Cem policiais militares e civis, incluindo homens do Grupo de Operações Especiais (GOE), farão no domingo o policiamento no entorno da Rua Santa Leocádia, na Vila Isolina Mazzei, zona norte de São Paulo, para a reconstituição do assassinato da menina Isabella Nardoni, de 5 anos. A criança foi estrangulada e jogada do sexto andar do Edifício London, onde moram Alexandre Alves Nardoni e Anna Carolina Jatobá, pai e madrasta de Isabella, além de dois filhos do casal.

Agência Estado |

O reforço no policiamento será ainda maior caso o casal indiciado pelo crime confirme participação na reconstituição. "Vamos agir para dar o máximo de condições de trabalho aos policiais", afirma o delegado da 4ª Seccional Norte, César Camargo, que reuniu-se hoje com síndicos e subsíndicos de cinco prédios da rua para acertar detalhes operacionais da reconstituição. Os advogados de defesa do casal ainda não decidiram se Alexandre e Anna Carolina estarão presentes.

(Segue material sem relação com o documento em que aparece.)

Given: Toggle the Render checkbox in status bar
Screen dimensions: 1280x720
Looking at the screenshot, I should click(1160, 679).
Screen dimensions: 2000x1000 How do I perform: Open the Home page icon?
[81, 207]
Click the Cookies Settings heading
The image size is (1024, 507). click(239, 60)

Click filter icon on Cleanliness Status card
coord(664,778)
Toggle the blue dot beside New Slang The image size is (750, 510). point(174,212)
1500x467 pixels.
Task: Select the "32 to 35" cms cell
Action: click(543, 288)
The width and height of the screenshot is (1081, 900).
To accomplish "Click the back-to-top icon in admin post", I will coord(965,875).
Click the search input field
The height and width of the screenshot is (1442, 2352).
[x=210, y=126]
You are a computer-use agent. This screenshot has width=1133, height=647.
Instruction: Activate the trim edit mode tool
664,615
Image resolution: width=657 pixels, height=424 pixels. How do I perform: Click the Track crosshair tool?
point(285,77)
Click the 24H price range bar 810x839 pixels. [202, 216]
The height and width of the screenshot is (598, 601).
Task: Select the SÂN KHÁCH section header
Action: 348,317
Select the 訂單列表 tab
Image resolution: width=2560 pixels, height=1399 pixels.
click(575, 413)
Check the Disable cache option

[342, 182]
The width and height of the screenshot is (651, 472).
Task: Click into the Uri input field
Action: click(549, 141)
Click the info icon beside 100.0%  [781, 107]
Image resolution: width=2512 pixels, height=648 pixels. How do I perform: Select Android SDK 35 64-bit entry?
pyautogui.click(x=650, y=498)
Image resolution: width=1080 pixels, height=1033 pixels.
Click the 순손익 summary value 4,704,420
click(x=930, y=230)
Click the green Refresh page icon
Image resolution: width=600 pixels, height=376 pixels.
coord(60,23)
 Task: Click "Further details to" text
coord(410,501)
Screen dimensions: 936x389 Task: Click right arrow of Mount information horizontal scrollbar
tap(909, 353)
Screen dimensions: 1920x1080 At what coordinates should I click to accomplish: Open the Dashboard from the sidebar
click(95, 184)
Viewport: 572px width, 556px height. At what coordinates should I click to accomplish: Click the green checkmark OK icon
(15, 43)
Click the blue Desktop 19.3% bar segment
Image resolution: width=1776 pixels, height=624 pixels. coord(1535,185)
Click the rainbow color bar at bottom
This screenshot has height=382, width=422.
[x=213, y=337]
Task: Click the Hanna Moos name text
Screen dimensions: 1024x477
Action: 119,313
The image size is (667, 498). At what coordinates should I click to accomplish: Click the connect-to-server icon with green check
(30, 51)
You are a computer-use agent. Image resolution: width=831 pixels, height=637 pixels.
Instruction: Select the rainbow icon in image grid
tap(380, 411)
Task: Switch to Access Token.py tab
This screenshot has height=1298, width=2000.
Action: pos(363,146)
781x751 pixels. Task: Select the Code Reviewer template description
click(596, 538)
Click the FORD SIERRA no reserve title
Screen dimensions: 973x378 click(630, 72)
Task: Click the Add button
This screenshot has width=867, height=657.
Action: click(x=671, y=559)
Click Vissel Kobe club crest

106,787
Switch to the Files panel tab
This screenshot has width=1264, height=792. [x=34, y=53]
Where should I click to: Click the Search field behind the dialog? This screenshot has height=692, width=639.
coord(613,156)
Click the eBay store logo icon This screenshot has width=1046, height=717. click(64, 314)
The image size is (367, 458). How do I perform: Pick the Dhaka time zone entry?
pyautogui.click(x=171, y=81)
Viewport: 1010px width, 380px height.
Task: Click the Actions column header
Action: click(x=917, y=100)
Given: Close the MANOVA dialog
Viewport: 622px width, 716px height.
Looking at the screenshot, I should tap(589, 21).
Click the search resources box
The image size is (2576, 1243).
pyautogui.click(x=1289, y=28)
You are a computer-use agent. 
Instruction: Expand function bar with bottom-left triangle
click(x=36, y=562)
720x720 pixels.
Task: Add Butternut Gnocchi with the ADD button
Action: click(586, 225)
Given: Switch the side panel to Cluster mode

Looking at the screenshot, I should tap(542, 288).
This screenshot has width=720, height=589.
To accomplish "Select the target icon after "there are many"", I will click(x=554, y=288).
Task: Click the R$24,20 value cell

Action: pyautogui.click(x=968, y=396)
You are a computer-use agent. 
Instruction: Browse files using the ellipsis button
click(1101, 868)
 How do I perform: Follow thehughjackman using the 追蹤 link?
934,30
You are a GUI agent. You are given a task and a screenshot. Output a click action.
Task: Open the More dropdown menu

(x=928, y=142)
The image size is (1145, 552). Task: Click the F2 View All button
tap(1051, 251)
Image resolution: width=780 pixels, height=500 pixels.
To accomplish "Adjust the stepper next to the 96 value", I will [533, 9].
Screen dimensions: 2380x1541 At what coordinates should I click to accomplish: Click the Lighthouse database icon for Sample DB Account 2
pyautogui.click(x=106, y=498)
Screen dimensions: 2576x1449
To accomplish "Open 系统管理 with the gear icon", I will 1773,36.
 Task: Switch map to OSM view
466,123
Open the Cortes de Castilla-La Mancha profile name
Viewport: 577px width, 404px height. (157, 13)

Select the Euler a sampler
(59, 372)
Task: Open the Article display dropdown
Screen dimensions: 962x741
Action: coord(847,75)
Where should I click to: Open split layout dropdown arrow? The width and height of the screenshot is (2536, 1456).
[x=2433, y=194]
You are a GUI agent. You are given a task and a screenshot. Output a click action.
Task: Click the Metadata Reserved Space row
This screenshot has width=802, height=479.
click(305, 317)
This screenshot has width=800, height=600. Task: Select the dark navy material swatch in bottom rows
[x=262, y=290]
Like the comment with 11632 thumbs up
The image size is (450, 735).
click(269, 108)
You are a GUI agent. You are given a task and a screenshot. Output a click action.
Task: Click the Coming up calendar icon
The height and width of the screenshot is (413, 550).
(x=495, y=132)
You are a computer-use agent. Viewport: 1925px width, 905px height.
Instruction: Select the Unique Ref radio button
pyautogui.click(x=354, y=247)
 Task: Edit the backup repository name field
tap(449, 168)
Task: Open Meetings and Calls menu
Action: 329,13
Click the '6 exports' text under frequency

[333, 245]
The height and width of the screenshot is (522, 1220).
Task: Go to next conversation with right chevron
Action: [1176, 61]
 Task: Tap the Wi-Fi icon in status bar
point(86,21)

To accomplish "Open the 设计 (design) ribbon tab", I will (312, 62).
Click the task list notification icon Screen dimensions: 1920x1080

A quadra do Edifício London será isolada entre a Avenida General Ataliba Leonel e a Rua Mandaguari. A imprensa terá um espaço reservado, e cercado, em frente ao prédio, a cinco metros da entrada. Os populares ficarão fora da quadra isolada, a cerca de 100 metros do edifício. Camargo diz que a intenção é inibir até mesmo ruídos que possam atrapalhar a reconstituição. "É preciso silêncio para refazer cada etapa do que aconteceu naquela noite", diz Camargo.

Segundo o delegado, alguns moradores pensam em sair do prédio no dia da reconstituição. "Apesar de poucas pessoas viverem no edifício, algumas famílias já deixaram ou pretendem deixar o local para evitar incômodos", afirma Camargo. A polícia orientou os moradores que decidirem permanecer no prédio a não sair de seus apartamentos até o fim da reconstituição. "Eles demonstraram boa-vontade. Todos querem que a situação seja resolvida logo."